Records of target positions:
-- START --

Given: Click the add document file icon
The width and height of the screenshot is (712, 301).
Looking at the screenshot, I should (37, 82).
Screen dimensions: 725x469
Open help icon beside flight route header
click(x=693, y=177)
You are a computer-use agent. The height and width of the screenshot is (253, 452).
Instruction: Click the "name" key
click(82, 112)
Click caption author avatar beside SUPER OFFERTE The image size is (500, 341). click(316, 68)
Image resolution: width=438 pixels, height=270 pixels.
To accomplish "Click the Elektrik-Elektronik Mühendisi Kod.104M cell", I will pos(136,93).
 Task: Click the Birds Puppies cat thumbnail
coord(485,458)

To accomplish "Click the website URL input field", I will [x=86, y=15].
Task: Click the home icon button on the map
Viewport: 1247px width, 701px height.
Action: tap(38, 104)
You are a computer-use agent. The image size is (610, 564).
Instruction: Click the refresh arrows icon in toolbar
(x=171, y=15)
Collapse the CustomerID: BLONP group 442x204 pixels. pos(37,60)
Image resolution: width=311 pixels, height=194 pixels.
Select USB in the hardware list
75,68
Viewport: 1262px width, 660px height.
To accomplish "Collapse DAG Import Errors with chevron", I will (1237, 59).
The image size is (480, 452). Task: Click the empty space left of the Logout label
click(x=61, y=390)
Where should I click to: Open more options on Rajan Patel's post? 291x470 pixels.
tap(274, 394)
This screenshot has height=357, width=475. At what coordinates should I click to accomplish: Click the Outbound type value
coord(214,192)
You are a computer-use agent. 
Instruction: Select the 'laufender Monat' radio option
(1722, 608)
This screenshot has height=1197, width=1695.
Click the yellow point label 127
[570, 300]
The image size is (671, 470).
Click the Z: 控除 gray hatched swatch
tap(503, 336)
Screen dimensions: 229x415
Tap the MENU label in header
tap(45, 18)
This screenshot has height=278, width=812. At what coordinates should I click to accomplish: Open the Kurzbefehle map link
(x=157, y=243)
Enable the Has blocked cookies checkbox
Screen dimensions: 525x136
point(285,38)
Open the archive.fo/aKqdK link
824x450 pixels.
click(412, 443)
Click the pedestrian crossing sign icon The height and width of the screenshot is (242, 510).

-- END --

» GOAL: Reproduce all of the entries above line for line, without altering any character.

» SOLUTION TO THIS PROBLEM:
Given: Click the add document file icon
The width and height of the screenshot is (712, 301).
Looking at the screenshot, I should (37, 82).
Screen dimensions: 725x469
Open help icon beside flight route header
click(x=693, y=177)
You are a computer-use agent. The height and width of the screenshot is (253, 452).
Instruction: Click the "name" key
click(82, 112)
Click caption author avatar beside SUPER OFFERTE The image size is (500, 341). click(316, 68)
Image resolution: width=438 pixels, height=270 pixels.
To accomplish "Click the Elektrik-Elektronik Mühendisi Kod.104M cell", I will pos(136,93).
 Task: Click the Birds Puppies cat thumbnail
coord(485,458)

To accomplish "Click the website URL input field", I will [x=86, y=15].
Task: Click the home icon button on the map
Viewport: 1247px width, 701px height.
Action: tap(38, 104)
You are a computer-use agent. The image size is (610, 564).
Instruction: Click the refresh arrows icon in toolbar
(x=171, y=15)
Collapse the CustomerID: BLONP group 442x204 pixels. pos(37,60)
Image resolution: width=311 pixels, height=194 pixels.
Select USB in the hardware list
75,68
Viewport: 1262px width, 660px height.
To accomplish "Collapse DAG Import Errors with chevron", I will (1237, 59).
The image size is (480, 452). Task: Click the empty space left of the Logout label
click(x=61, y=390)
Where should I click to: Open more options on Rajan Patel's post? 291x470 pixels.
tap(274, 394)
This screenshot has height=357, width=475. At what coordinates should I click to accomplish: Click the Outbound type value
coord(214,192)
You are a computer-use agent. 
Instruction: Select the 'laufender Monat' radio option
(1722, 608)
This screenshot has height=1197, width=1695.
Click the yellow point label 127
[570, 300]
The image size is (671, 470).
Click the Z: 控除 gray hatched swatch
tap(503, 336)
Screen dimensions: 229x415
Tap the MENU label in header
tap(45, 18)
This screenshot has height=278, width=812. At what coordinates should I click to accomplish: Open the Kurzbefehle map link
(x=157, y=243)
Enable the Has blocked cookies checkbox
Screen dimensions: 525x136
point(285,38)
Open the archive.fo/aKqdK link
824x450 pixels.
click(412, 443)
Click the pedestrian crossing sign icon The height and width of the screenshot is (242, 510).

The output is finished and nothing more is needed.